Work instruction
Return the listing below exactly, with the pictures dropped.

Entries shown
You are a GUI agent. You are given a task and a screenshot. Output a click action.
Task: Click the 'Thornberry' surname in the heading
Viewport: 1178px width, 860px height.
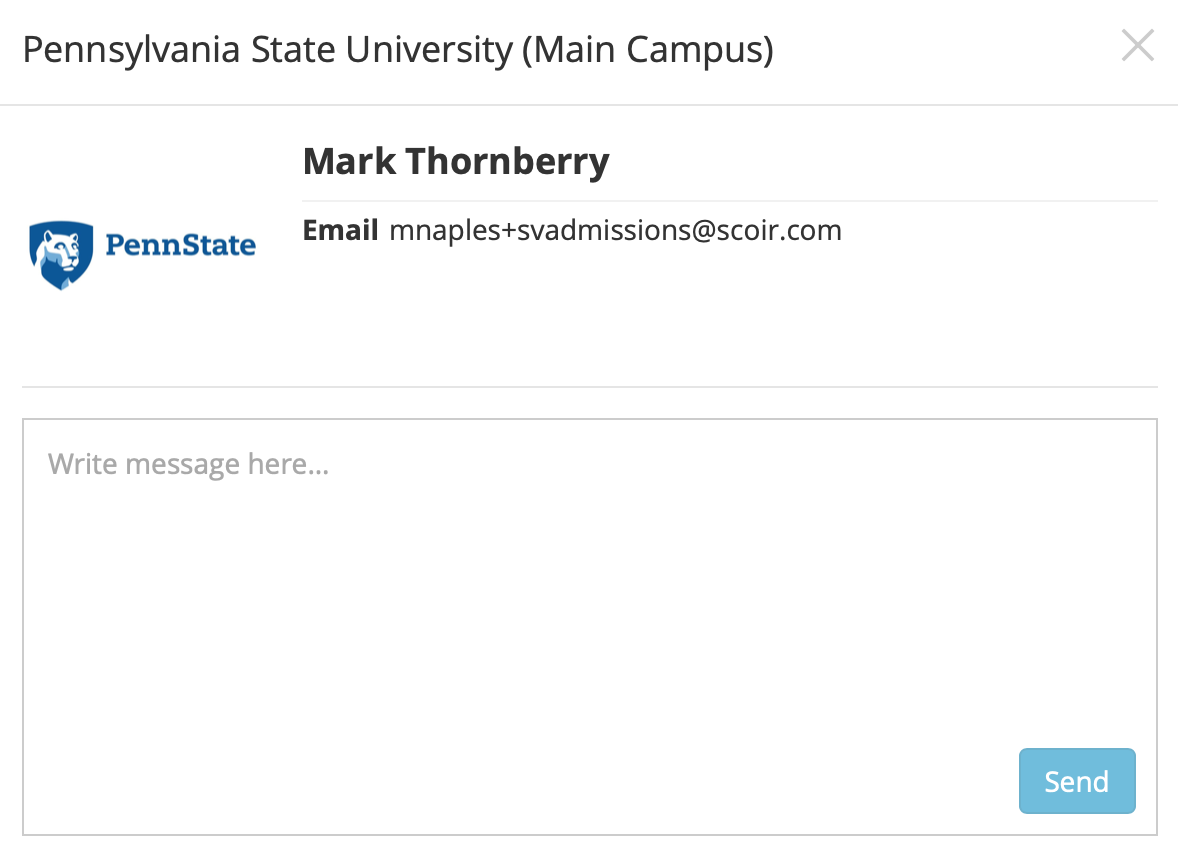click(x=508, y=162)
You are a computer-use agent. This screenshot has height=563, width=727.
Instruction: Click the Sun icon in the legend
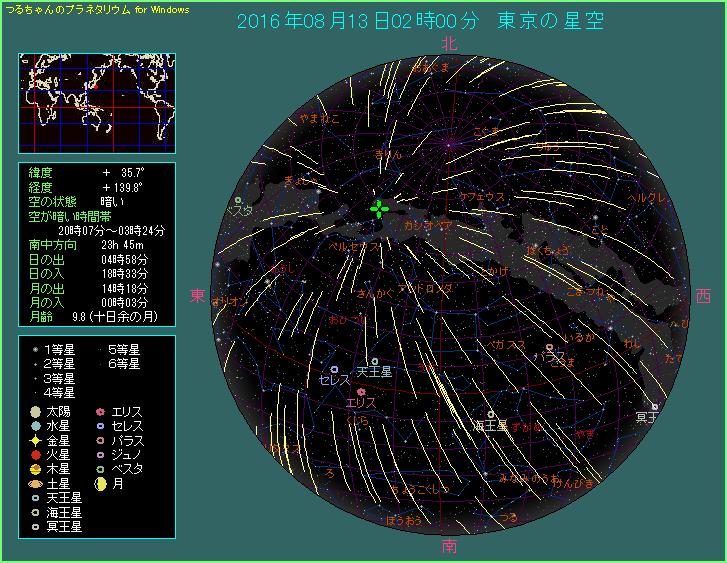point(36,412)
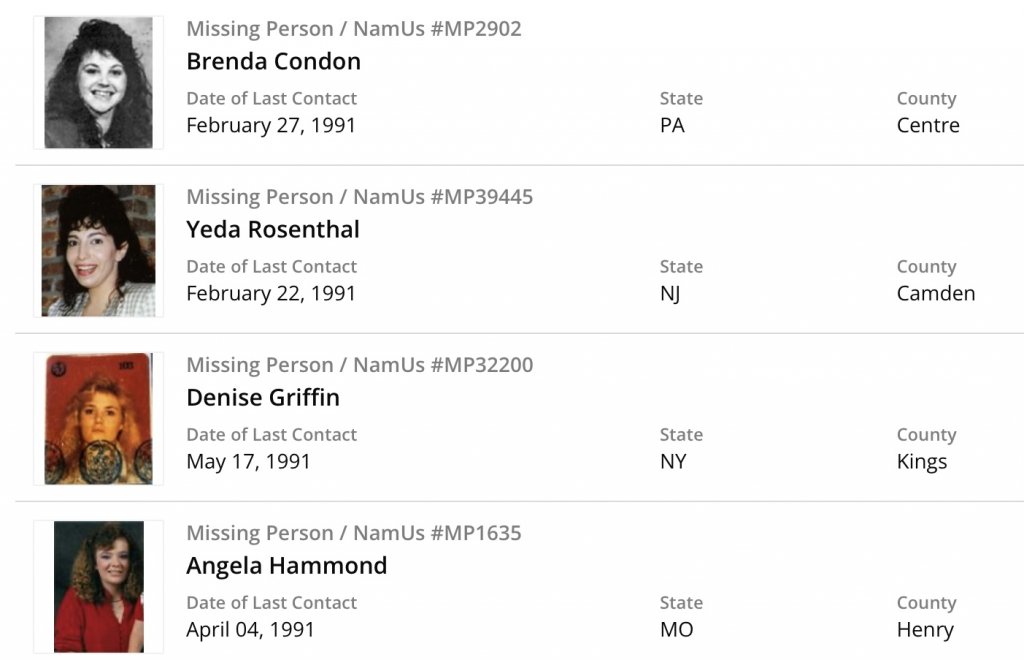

Your response
You are a GUI agent. You are given a task and a screenshot. Output a click action.
Task: Click the 'Thornberry' surname in the heading
Viewport: 1178px width, 860px height.
click(x=508, y=162)
You are a computer-use agent. This screenshot has height=563, width=727.
Instruction: Click the Sun icon in the legend
point(36,412)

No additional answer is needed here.